## Trabalho solicitado
Extraia das entradas abaixo todas as linhas em que aparece a palavra "title".

-------- Dados para análise --------

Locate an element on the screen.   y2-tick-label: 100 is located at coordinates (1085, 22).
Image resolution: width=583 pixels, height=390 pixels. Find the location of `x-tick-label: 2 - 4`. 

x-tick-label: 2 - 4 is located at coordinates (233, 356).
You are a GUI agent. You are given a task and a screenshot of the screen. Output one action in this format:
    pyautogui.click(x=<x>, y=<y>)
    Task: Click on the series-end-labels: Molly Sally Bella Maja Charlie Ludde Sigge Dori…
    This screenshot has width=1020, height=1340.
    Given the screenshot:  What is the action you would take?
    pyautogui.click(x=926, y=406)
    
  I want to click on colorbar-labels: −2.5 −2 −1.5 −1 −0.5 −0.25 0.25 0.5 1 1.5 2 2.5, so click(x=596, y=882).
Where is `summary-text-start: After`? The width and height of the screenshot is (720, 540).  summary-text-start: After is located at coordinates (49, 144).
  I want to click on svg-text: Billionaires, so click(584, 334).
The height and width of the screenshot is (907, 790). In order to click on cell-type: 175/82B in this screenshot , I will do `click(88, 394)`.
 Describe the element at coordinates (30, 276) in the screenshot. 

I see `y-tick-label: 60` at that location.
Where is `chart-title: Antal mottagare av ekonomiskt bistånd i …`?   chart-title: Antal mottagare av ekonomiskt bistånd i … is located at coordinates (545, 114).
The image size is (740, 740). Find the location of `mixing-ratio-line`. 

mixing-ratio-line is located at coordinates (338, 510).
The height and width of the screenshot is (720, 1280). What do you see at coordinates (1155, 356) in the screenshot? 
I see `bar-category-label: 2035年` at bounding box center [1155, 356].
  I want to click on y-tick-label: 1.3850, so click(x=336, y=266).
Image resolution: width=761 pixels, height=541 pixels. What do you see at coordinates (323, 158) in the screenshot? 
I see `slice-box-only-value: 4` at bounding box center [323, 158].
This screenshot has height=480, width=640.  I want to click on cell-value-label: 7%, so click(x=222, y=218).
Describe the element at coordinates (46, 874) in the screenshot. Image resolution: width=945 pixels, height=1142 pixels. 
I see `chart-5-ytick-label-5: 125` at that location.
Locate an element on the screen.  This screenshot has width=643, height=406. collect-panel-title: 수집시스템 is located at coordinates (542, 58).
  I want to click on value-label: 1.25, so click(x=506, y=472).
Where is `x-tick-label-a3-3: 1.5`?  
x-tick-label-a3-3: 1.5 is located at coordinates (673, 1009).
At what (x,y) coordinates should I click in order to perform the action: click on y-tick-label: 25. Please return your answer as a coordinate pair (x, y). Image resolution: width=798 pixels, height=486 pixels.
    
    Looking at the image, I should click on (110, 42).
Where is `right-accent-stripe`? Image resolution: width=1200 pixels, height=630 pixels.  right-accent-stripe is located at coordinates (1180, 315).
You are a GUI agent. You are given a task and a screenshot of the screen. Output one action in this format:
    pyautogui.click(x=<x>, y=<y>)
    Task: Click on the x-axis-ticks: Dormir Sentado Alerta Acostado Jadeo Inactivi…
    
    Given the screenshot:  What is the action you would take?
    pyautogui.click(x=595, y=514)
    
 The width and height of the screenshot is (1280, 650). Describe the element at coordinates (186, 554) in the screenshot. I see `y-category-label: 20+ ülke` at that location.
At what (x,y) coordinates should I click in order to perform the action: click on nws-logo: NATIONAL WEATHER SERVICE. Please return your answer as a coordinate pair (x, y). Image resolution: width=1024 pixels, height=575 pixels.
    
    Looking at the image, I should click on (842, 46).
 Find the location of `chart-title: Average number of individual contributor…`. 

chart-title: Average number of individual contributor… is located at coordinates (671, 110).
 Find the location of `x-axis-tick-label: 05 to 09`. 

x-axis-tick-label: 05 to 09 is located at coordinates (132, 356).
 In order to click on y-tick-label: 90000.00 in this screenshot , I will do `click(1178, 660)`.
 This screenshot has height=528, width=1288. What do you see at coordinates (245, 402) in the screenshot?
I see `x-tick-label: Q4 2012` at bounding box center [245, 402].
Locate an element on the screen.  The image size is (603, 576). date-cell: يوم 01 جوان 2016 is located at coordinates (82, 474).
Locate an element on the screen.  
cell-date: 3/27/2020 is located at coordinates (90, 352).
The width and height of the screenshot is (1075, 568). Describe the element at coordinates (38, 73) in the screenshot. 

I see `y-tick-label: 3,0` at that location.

--------

## Sua solução
Where is `chart-title: Antal mottagare av ekonomiskt bistånd i …`?   chart-title: Antal mottagare av ekonomiskt bistånd i … is located at coordinates (545, 114).
Locate an element on the screen.  This screenshot has width=643, height=406. collect-panel-title: 수집시스템 is located at coordinates (542, 58).
 Find the location of `chart-title: Average number of individual contributor…`. 
chart-title: Average number of individual contributor… is located at coordinates (671, 110).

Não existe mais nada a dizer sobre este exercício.